Tuesday, February 1, 2011

Blindsided - Flash Fiction

"I took a deep breath and listened to the old bray of my heart:  I am, I am, I am."
- Sylvia Plath

She was 10 the first time it happened. So delighted that she'd managed to catch, and hang on to, the ball, that she forgot to run.

A crushing blow, and then she was on the ground, looking up at a sky so incredibly blue that she wondered if it had always been so. There was no pain, then, only the shadow of it crouching close by;  her entire being was fixed on her next breath, which would not come.
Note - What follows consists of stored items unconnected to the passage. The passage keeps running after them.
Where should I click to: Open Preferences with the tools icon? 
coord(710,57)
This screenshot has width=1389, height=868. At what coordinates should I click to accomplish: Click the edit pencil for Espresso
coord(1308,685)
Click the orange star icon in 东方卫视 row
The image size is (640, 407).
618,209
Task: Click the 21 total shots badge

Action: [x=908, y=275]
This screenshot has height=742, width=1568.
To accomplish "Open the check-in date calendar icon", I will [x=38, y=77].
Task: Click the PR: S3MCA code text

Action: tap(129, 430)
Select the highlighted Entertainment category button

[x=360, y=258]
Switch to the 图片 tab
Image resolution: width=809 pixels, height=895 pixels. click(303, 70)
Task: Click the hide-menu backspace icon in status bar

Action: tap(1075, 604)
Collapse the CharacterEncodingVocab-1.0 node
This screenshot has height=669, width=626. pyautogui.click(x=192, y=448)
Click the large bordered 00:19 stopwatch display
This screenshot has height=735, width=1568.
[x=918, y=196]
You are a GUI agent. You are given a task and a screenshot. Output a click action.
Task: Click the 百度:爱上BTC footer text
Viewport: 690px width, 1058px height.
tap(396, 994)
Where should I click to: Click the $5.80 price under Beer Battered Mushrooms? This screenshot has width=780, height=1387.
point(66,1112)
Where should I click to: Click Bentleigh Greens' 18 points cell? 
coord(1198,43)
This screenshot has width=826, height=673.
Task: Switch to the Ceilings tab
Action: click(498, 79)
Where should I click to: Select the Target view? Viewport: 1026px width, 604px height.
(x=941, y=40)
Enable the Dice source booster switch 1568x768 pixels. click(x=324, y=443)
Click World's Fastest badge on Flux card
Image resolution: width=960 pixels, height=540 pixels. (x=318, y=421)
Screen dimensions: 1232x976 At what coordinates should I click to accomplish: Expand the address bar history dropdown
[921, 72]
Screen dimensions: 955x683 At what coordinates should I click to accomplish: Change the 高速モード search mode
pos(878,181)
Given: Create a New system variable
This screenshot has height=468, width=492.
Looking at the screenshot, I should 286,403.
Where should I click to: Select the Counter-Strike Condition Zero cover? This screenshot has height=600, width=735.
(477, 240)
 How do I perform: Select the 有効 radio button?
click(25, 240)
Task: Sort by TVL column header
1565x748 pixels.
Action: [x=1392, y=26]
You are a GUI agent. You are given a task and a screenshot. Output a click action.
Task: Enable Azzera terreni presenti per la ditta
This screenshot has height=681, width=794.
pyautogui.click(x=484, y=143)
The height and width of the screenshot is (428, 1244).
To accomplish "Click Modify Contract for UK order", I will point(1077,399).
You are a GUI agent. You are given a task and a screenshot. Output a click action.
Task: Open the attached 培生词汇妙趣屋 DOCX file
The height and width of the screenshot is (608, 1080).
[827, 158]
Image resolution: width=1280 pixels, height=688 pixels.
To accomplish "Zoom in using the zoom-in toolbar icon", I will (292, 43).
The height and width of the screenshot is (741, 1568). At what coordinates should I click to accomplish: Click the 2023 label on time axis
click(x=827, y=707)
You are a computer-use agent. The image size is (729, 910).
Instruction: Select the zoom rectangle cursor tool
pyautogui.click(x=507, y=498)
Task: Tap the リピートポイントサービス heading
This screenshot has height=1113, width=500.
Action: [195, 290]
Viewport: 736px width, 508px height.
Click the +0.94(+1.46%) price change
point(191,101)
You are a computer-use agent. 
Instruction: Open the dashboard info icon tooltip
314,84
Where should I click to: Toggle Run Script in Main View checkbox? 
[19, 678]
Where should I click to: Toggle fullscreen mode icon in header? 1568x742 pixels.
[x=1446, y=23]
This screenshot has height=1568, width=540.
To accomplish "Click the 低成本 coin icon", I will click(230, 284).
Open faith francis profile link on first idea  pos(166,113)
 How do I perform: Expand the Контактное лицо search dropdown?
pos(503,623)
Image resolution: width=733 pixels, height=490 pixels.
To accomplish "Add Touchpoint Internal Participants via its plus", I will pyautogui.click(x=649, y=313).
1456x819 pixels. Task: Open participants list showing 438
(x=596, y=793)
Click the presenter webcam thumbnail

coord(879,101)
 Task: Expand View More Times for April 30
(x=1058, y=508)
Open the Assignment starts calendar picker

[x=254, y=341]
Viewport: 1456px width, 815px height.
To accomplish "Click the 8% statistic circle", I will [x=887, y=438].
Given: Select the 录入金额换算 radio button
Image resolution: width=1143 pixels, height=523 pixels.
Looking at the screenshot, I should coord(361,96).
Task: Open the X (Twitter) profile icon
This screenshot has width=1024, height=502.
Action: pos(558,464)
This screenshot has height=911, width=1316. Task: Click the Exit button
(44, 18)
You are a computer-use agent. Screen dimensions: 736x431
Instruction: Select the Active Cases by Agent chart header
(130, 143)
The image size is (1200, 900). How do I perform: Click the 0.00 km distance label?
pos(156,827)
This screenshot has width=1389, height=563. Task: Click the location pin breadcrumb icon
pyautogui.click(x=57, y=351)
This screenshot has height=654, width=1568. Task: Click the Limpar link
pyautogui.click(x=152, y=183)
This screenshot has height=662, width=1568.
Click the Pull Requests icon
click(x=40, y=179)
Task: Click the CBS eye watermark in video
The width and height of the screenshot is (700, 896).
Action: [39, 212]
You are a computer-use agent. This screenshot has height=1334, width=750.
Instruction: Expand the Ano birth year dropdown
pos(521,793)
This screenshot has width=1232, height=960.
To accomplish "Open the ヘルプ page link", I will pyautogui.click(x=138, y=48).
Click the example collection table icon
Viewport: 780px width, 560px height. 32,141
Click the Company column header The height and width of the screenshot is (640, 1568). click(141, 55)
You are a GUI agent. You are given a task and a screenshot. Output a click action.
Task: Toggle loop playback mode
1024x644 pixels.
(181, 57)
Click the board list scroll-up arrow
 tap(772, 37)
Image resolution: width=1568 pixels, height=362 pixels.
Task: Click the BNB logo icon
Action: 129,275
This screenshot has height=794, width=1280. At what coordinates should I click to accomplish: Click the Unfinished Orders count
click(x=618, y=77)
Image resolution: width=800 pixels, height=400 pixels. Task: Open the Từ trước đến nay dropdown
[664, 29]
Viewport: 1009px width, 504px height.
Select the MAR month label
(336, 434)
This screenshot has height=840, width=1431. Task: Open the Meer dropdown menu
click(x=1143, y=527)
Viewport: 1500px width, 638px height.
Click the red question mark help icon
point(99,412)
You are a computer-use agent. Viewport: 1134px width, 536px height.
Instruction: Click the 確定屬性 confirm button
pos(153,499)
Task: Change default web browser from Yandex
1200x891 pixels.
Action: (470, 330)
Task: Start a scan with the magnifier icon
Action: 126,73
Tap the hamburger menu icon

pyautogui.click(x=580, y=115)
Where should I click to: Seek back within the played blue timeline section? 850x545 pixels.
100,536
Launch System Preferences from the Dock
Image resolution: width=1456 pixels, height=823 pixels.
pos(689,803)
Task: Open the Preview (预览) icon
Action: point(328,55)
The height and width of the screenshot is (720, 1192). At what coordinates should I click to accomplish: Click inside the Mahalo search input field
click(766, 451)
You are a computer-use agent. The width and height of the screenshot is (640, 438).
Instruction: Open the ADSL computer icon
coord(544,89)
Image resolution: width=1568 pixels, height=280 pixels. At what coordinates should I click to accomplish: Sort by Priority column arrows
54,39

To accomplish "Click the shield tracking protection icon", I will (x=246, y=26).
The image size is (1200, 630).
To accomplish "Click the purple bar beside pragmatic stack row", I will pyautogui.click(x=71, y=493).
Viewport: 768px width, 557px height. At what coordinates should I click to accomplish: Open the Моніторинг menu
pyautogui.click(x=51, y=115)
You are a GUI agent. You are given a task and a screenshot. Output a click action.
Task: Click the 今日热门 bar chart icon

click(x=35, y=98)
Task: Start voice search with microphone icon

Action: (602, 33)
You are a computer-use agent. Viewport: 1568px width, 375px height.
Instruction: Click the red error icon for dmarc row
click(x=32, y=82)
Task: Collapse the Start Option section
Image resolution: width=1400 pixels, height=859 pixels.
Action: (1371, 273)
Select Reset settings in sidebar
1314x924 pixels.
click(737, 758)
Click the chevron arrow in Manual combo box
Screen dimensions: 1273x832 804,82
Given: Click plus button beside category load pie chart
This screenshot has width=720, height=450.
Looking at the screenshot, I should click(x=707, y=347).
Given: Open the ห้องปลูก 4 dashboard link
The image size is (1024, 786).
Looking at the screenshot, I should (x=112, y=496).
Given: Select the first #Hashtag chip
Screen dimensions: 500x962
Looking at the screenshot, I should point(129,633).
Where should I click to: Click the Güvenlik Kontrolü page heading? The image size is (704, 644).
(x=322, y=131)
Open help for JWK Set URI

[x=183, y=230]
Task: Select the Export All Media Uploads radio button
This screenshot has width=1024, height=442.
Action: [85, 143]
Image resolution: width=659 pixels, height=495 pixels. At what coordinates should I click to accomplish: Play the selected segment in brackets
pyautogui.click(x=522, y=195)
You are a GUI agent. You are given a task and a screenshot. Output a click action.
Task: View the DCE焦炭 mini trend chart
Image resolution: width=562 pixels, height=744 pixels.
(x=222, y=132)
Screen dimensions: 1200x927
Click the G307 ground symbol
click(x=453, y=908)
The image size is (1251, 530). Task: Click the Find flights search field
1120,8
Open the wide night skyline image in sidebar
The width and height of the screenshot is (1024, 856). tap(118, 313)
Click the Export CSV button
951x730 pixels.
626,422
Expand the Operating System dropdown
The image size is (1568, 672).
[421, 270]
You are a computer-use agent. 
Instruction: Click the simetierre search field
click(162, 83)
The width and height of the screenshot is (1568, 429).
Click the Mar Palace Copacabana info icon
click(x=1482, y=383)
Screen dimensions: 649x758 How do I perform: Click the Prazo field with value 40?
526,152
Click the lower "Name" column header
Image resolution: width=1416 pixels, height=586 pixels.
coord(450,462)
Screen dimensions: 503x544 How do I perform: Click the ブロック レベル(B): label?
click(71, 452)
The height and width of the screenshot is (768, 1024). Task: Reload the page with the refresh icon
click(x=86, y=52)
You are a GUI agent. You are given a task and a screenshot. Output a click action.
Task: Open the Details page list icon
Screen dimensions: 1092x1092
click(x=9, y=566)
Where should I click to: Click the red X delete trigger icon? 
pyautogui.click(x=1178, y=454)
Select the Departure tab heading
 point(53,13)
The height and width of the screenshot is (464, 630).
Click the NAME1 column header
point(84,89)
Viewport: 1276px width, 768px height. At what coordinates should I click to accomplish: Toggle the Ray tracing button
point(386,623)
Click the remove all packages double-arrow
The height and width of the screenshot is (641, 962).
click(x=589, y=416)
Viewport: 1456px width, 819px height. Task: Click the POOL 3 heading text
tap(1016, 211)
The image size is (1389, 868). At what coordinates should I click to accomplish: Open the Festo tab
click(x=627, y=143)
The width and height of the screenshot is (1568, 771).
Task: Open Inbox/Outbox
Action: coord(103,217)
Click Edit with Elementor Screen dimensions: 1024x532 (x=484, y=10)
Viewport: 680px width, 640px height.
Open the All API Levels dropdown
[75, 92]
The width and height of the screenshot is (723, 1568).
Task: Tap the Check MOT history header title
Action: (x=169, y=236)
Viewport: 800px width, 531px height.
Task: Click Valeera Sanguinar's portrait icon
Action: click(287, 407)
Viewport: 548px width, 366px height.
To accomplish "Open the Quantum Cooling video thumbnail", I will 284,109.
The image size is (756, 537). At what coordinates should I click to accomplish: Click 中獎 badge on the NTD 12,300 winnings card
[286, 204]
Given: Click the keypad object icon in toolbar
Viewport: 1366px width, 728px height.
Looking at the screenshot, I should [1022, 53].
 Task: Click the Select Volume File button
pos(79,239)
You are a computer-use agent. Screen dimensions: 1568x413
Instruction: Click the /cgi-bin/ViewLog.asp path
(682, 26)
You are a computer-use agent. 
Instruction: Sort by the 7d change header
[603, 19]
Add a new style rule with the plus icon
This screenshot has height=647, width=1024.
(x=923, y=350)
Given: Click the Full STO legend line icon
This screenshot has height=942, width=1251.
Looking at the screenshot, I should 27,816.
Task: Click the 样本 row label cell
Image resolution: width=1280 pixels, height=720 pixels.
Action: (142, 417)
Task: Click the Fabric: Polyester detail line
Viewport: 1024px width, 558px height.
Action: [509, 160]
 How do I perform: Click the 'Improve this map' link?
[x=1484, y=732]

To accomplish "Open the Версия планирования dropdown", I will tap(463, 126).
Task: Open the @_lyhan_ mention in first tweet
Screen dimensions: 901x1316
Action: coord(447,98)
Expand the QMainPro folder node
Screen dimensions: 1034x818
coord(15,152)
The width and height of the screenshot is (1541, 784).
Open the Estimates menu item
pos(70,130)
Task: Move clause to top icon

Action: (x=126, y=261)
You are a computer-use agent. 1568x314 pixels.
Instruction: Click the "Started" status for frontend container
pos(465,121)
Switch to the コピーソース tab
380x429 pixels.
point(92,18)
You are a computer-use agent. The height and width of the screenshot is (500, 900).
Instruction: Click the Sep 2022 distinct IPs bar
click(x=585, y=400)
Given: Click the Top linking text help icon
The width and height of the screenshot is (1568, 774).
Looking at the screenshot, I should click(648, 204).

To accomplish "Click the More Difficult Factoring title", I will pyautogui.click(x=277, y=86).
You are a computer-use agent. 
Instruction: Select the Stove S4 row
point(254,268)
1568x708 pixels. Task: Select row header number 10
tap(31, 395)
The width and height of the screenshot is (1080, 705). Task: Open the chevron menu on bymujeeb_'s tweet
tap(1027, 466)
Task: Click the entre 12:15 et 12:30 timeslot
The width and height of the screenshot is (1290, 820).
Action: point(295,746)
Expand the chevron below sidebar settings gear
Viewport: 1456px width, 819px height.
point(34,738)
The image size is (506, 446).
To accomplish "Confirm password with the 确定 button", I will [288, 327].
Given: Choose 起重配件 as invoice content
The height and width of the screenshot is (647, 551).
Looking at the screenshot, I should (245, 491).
Is there any other feeling to compare? Time, the most slippery of our perceptions, expands to infinity when the body cannot draw breath. We hover somewhere on the brink of reality, everything else ceases to matter, and the world as we know it is now of no consequence. Once experienced, it is something that we never want to feel again, and know we will never forget.

And so she lay there, eyes fixed on the circle of faces which had now appeared above her. They wore concerned expressions, their lips moved, but their words were lost somewhere on the way down. She wanted to say something, anything; but it proved impossible. There was nothing to do but wait. Alone.

Finally, it arrived, one shuddering gasp, and with it a cacophony of sound and suffering.  She struggled to her feet, brushing off the assistance of others, pasting a smile on her face and walking off, albeit shakily, to take stock of the damage by herself. She would not cry.

Thirty years later, and here she is again, trapped in that forever moment. Once again, it comes. One breath. Then another. She will walk away from this as well. She will not cry.

She hangs up the phone. And she cries.

2 comments:

  1. Sometimes it's OK to cry :-)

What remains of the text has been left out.